A pilot study of people with advanced cancer indicates that parental status is an important factor in treatment decision-making, with the majority stating that being a parent motivates them to pursue life-extending treatments, according to research presented this week at ASCO’s 2014 Quality Care Symposium by Devon Check, a Ph.D. student at the University of North Carolina at Chapel Hill.
Findings from a pilot study of 42 parents with advanced cancer indicate that parental status is an important factor in treatment decision-making. When asked how having children influences their treatment decisions, the majority of parents (64 percent) responded that being a parent motivates them to pursue life-extending treatments, largely out of a desire to have more time with their children.
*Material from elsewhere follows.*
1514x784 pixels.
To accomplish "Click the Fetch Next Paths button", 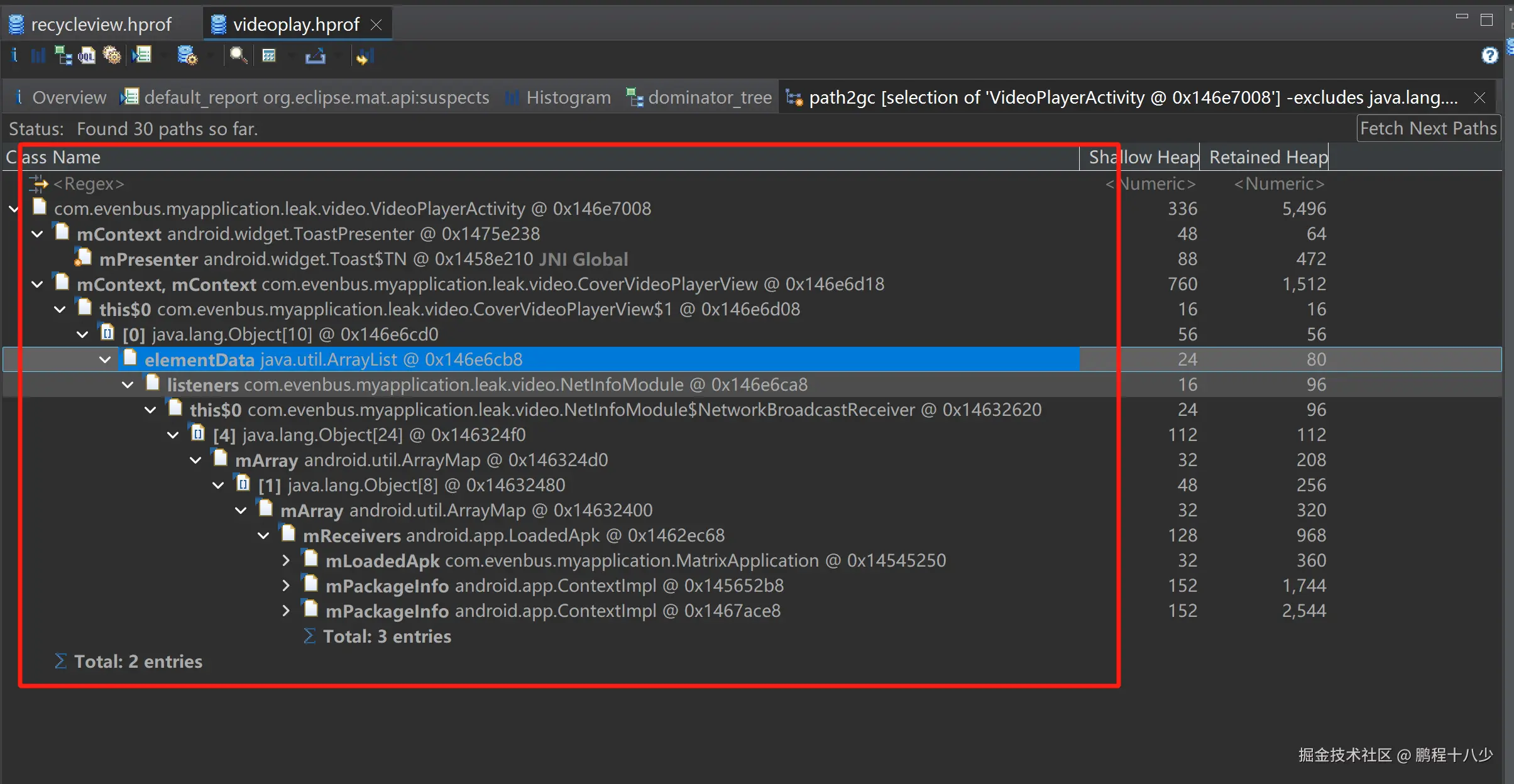I will (1428, 128).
A smaller proportion of parents (15 percent) identified preserving parental functioning as a treatment priority, and 12 percent mentioned the importance of receiving treatment close to their families, versus traveling for a second opinion, or pursuing treatment that may require long hospital stays. Parenting concerns identified in this study will inform further research in this understudied patient population.
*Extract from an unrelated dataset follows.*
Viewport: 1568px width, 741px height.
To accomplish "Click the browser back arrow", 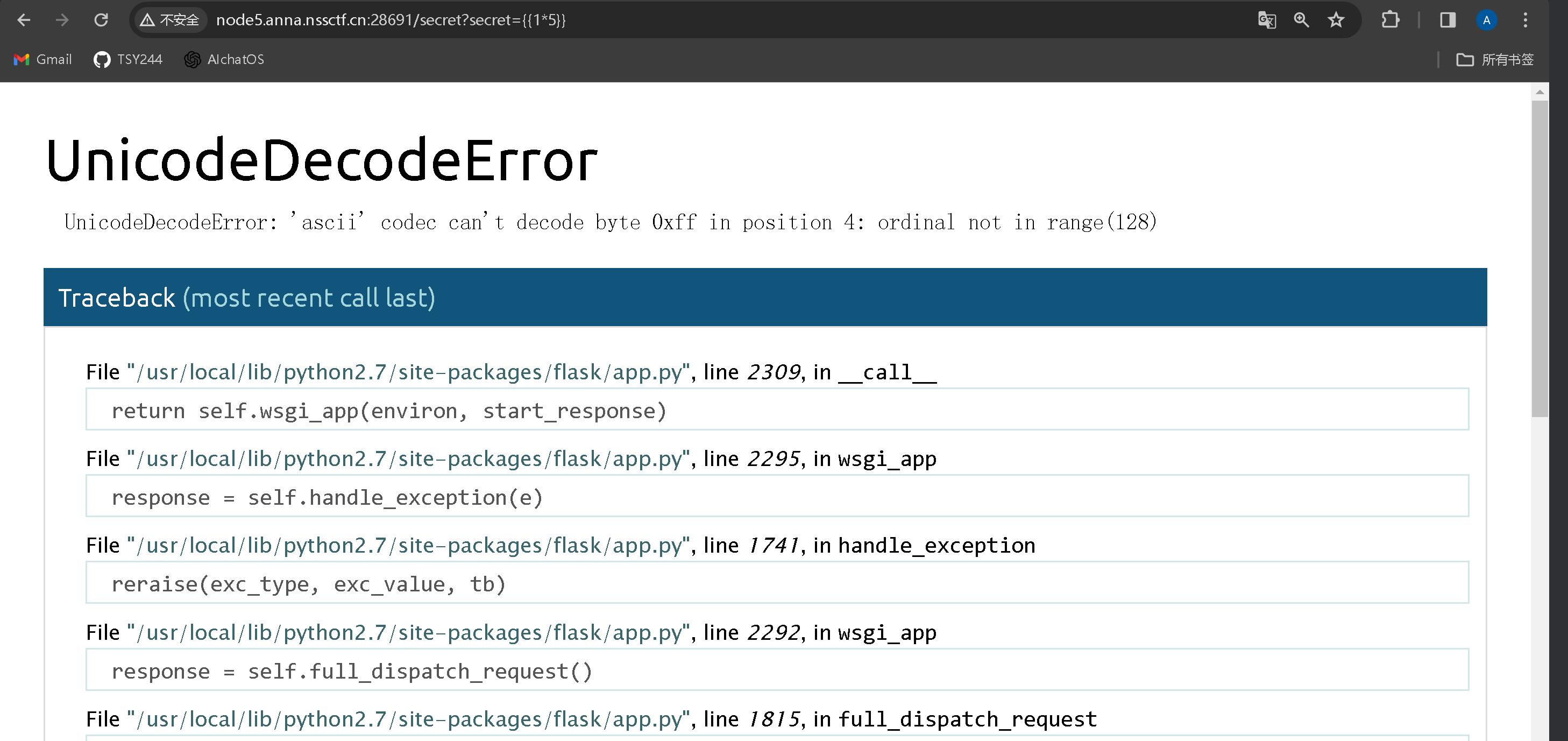I will point(24,20).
“Numerous psychosocial factors influence patients’ decisions about cancer treatment. It’s important for patients with dependent children to discuss their treatment priorities with their oncologist, who may not know, for example, how important it is for a patient with children to preserve their functioning at home,” said lead author Devon Check, a Ph.D. student at the University of North Carolina at Chapel Hill. “We hope that our study can help oncologists engage patients with children in shared decision making and promote alignment of the treatment plan with the patients’ priorities, including family responsibilities.”
Prior studies suggested that patients with advanced cancer who are parents prefer aggressive treatments for their illness more often than patients who are not parents. The present study, which focused solely on patients with dependent children, is the first to directly ask parents if and how having children affects their treatment preferences, beyond serving as a motivator for aggressive treatment, including preferences for palliative care and hospice. It is also the first to include qualitative methods, which helped elucidate more nuanced factors influencing decision-making.
Researchers interviewed 42 patients with metastatic cancer who have children younger than 18 years. Parents had an average age of 44, and the average age of their children was 12. When queried about preferences for palliative care and hospice, 52 percent of parents indicated an interest in using hospice services. Of these parents, many recognized hospice as a supportive resource for their family. Others were specifically interested in institutional versus home hospice care, due to a desire to protect their children from the dying experience. Twenty-four percent of parents reported an interest in receiving palliative care concurrent with their cancer treatment, although several parents seemed to conflate palliative care with end-of-life care.
Although this study included patients with a range of physical functioning and a variety of cancer types, the findings may not generalize to other patient groups. But with these initial data in hand, the researchers are already planning a larger study to explore the associations between parental status, parenting concerns and medical decision-making about treatment for advanced cancer.